Exercise aim: Transcribe the following lines verbatim, preserving every character, space and line break.

Dataset entries:
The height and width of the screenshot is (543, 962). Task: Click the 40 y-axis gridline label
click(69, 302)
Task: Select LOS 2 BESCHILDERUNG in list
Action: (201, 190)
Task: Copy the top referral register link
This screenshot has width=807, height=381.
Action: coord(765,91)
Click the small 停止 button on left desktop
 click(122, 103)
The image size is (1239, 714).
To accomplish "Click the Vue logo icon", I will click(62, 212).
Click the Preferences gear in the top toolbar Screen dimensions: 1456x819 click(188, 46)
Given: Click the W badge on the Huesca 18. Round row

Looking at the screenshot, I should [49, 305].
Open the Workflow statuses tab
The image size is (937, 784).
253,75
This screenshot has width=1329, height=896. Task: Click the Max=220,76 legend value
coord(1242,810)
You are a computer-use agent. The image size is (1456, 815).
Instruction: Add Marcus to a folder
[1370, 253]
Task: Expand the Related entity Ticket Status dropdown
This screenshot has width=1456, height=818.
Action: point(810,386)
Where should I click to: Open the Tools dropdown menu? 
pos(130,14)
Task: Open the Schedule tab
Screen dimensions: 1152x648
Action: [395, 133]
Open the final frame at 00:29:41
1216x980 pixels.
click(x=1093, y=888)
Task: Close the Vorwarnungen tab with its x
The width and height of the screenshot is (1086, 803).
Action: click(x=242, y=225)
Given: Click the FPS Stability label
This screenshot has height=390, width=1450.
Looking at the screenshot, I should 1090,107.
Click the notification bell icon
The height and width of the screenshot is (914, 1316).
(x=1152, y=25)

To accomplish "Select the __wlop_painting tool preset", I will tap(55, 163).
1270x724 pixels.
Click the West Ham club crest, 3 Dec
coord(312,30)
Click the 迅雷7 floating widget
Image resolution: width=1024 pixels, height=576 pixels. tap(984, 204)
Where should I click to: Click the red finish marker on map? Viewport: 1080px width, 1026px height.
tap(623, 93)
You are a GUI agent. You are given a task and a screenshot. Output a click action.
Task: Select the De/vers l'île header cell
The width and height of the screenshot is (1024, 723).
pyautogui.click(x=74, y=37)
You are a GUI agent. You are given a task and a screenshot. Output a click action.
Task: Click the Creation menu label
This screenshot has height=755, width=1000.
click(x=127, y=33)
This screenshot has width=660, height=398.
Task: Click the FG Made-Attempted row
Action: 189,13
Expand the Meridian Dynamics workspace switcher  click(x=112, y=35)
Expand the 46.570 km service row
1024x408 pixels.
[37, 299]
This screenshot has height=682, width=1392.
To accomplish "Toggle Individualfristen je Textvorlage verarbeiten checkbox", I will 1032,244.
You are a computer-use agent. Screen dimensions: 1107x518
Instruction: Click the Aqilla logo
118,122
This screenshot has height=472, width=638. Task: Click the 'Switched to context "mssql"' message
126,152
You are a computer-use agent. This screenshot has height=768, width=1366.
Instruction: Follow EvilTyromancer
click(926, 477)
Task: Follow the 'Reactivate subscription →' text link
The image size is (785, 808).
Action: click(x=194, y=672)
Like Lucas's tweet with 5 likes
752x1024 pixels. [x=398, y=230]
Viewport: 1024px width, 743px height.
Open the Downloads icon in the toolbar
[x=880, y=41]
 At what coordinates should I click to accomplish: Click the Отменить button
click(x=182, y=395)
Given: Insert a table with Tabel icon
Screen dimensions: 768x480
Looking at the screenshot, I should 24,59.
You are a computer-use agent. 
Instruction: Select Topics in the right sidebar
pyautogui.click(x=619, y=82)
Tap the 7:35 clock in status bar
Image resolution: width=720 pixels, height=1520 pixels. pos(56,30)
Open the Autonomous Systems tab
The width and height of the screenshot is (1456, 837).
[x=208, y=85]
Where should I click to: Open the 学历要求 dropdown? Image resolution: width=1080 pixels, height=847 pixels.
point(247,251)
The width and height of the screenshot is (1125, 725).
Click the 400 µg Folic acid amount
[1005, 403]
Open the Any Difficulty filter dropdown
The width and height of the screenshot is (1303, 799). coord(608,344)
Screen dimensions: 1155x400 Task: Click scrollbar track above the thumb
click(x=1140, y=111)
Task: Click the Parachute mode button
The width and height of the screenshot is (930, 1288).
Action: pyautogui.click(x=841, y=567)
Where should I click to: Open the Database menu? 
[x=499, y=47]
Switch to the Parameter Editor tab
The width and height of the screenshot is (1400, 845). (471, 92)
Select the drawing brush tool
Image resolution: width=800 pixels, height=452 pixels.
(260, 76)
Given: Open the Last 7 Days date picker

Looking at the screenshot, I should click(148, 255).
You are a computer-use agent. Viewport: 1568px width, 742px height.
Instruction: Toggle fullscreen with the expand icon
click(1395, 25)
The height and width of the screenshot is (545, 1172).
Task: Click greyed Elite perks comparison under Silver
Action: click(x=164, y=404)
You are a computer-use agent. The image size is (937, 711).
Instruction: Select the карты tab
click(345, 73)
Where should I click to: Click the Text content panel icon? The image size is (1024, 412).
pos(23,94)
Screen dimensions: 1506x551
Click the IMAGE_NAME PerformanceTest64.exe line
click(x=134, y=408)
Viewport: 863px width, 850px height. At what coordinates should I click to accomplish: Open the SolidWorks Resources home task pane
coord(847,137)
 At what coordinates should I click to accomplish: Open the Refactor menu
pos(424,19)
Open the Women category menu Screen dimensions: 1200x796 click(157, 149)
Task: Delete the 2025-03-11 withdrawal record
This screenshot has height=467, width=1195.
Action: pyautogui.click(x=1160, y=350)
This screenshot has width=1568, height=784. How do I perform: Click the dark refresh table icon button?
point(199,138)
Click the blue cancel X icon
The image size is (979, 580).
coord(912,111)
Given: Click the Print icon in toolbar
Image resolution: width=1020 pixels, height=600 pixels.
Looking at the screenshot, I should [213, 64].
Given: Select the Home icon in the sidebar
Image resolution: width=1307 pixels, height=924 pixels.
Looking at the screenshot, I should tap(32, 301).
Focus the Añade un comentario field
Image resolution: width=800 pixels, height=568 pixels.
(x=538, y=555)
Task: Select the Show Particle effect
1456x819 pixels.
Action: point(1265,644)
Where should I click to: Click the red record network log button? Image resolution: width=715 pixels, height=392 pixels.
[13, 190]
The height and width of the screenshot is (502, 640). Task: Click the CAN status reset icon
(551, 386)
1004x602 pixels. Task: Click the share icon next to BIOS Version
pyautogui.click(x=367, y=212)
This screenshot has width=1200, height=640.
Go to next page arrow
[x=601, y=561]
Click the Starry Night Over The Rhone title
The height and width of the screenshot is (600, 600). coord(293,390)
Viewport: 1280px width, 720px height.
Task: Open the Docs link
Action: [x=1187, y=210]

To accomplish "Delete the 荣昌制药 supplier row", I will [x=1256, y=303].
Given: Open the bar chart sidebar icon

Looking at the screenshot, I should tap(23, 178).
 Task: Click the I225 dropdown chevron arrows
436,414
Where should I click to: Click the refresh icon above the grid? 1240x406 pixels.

Exercise response:
The height and width of the screenshot is (543, 962). Task: Click the 40 y-axis gridline label
click(69, 302)
Task: Select LOS 2 BESCHILDERUNG in list
Action: (201, 190)
Task: Copy the top referral register link
This screenshot has width=807, height=381.
Action: coord(765,91)
Click the small 停止 button on left desktop
 click(122, 103)
The image size is (1239, 714).
To accomplish "Click the Vue logo icon", I will click(62, 212).
Click the Preferences gear in the top toolbar Screen dimensions: 1456x819 click(188, 46)
Given: Click the W badge on the Huesca 18. Round row

Looking at the screenshot, I should [49, 305].
Open the Workflow statuses tab
The image size is (937, 784).
253,75
This screenshot has width=1329, height=896. Task: Click the Max=220,76 legend value
coord(1242,810)
You are a computer-use agent. The image size is (1456, 815).
Instruction: Add Marcus to a folder
[1370, 253]
Task: Expand the Related entity Ticket Status dropdown
This screenshot has width=1456, height=818.
Action: point(810,386)
Where should I click to: Open the Tools dropdown menu? 
pos(130,14)
Task: Open the Schedule tab
Screen dimensions: 1152x648
Action: [395, 133]
Open the final frame at 00:29:41
1216x980 pixels.
click(x=1093, y=888)
Task: Close the Vorwarnungen tab with its x
The width and height of the screenshot is (1086, 803).
Action: click(x=242, y=225)
Given: Click the FPS Stability label
This screenshot has height=390, width=1450.
Looking at the screenshot, I should 1090,107.
Click the notification bell icon
The height and width of the screenshot is (914, 1316).
(x=1152, y=25)

To accomplish "Select the __wlop_painting tool preset", I will tap(55, 163).
1270x724 pixels.
Click the West Ham club crest, 3 Dec
coord(312,30)
Click the 迅雷7 floating widget
Image resolution: width=1024 pixels, height=576 pixels. tap(984, 204)
Where should I click to: Click the red finish marker on map? Viewport: 1080px width, 1026px height.
tap(623, 93)
You are a GUI agent. You are given a task and a screenshot. Output a click action.
Task: Select the De/vers l'île header cell
The width and height of the screenshot is (1024, 723).
pyautogui.click(x=74, y=37)
You are a GUI agent. You are given a task and a screenshot. Output a click action.
Task: Click the Creation menu label
This screenshot has height=755, width=1000.
click(x=127, y=33)
This screenshot has width=660, height=398.
Task: Click the FG Made-Attempted row
Action: 189,13
Expand the Meridian Dynamics workspace switcher  click(x=112, y=35)
Expand the 46.570 km service row
1024x408 pixels.
[37, 299]
This screenshot has height=682, width=1392.
To accomplish "Toggle Individualfristen je Textvorlage verarbeiten checkbox", I will 1032,244.
You are a computer-use agent. Screen dimensions: 1107x518
Instruction: Click the Aqilla logo
118,122
This screenshot has height=472, width=638. Task: Click the 'Switched to context "mssql"' message
126,152
You are a computer-use agent. This screenshot has height=768, width=1366.
Instruction: Follow EvilTyromancer
click(926, 477)
Task: Follow the 'Reactivate subscription →' text link
The image size is (785, 808).
Action: click(x=194, y=672)
Like Lucas's tweet with 5 likes
752x1024 pixels. [x=398, y=230]
Viewport: 1024px width, 743px height.
Open the Downloads icon in the toolbar
[x=880, y=41]
 At what coordinates should I click to accomplish: Click the Отменить button
click(x=182, y=395)
Given: Insert a table with Tabel icon
Screen dimensions: 768x480
Looking at the screenshot, I should 24,59.
You are a computer-use agent. 
Instruction: Select Topics in the right sidebar
pyautogui.click(x=619, y=82)
Tap the 7:35 clock in status bar
Image resolution: width=720 pixels, height=1520 pixels. pos(56,30)
Open the Autonomous Systems tab
The width and height of the screenshot is (1456, 837).
[x=208, y=85]
Where should I click to: Open the 学历要求 dropdown? Image resolution: width=1080 pixels, height=847 pixels.
point(247,251)
The width and height of the screenshot is (1125, 725).
Click the 400 µg Folic acid amount
[1005, 403]
Open the Any Difficulty filter dropdown
The width and height of the screenshot is (1303, 799). coord(608,344)
Screen dimensions: 1155x400 Task: Click scrollbar track above the thumb
click(x=1140, y=111)
Task: Click the Parachute mode button
The width and height of the screenshot is (930, 1288).
Action: pyautogui.click(x=841, y=567)
Where should I click to: Open the Database menu? 
[x=499, y=47]
Switch to the Parameter Editor tab
The width and height of the screenshot is (1400, 845). (471, 92)
Select the drawing brush tool
Image resolution: width=800 pixels, height=452 pixels.
(260, 76)
Given: Open the Last 7 Days date picker

Looking at the screenshot, I should click(148, 255).
You are a computer-use agent. Viewport: 1568px width, 742px height.
Instruction: Toggle fullscreen with the expand icon
click(1395, 25)
The height and width of the screenshot is (545, 1172).
Task: Click greyed Elite perks comparison under Silver
Action: click(x=164, y=404)
You are a computer-use agent. The image size is (937, 711).
Instruction: Select the карты tab
click(345, 73)
Where should I click to: Click the Text content panel icon? The image size is (1024, 412).
pos(23,94)
Screen dimensions: 1506x551
Click the IMAGE_NAME PerformanceTest64.exe line
click(x=134, y=408)
Viewport: 863px width, 850px height. At what coordinates should I click to accomplish: Open the SolidWorks Resources home task pane
coord(847,137)
 At what coordinates should I click to accomplish: Open the Refactor menu
pos(424,19)
Open the Women category menu Screen dimensions: 1200x796 click(157, 149)
Task: Delete the 2025-03-11 withdrawal record
This screenshot has height=467, width=1195.
Action: pyautogui.click(x=1160, y=350)
This screenshot has width=1568, height=784. How do I perform: Click the dark refresh table icon button?
point(199,138)
Click the blue cancel X icon
The image size is (979, 580).
coord(912,111)
Given: Click the Print icon in toolbar
Image resolution: width=1020 pixels, height=600 pixels.
Looking at the screenshot, I should [213, 64].
Given: Select the Home icon in the sidebar
Image resolution: width=1307 pixels, height=924 pixels.
Looking at the screenshot, I should tap(32, 301).
Focus the Añade un comentario field
Image resolution: width=800 pixels, height=568 pixels.
(x=538, y=555)
Task: Select the Show Particle effect
1456x819 pixels.
Action: point(1265,644)
Where should I click to: Click the red record network log button? Image resolution: width=715 pixels, height=392 pixels.
[13, 190]
The height and width of the screenshot is (502, 640). Task: Click the CAN status reset icon
(551, 386)
1004x602 pixels. Task: Click the share icon next to BIOS Version
pyautogui.click(x=367, y=212)
This screenshot has width=1200, height=640.
Go to next page arrow
[x=601, y=561]
Click the Starry Night Over The Rhone title
The height and width of the screenshot is (600, 600). coord(293,390)
Viewport: 1280px width, 720px height.
Task: Open the Docs link
Action: [x=1187, y=210]

To accomplish "Delete the 荣昌制药 supplier row", I will [x=1256, y=303].
Given: Open the bar chart sidebar icon

Looking at the screenshot, I should tap(23, 178).
 Task: Click the I225 dropdown chevron arrows
436,414
Where should I click to: Click the refresh icon above the grid? 1240x406 pixels.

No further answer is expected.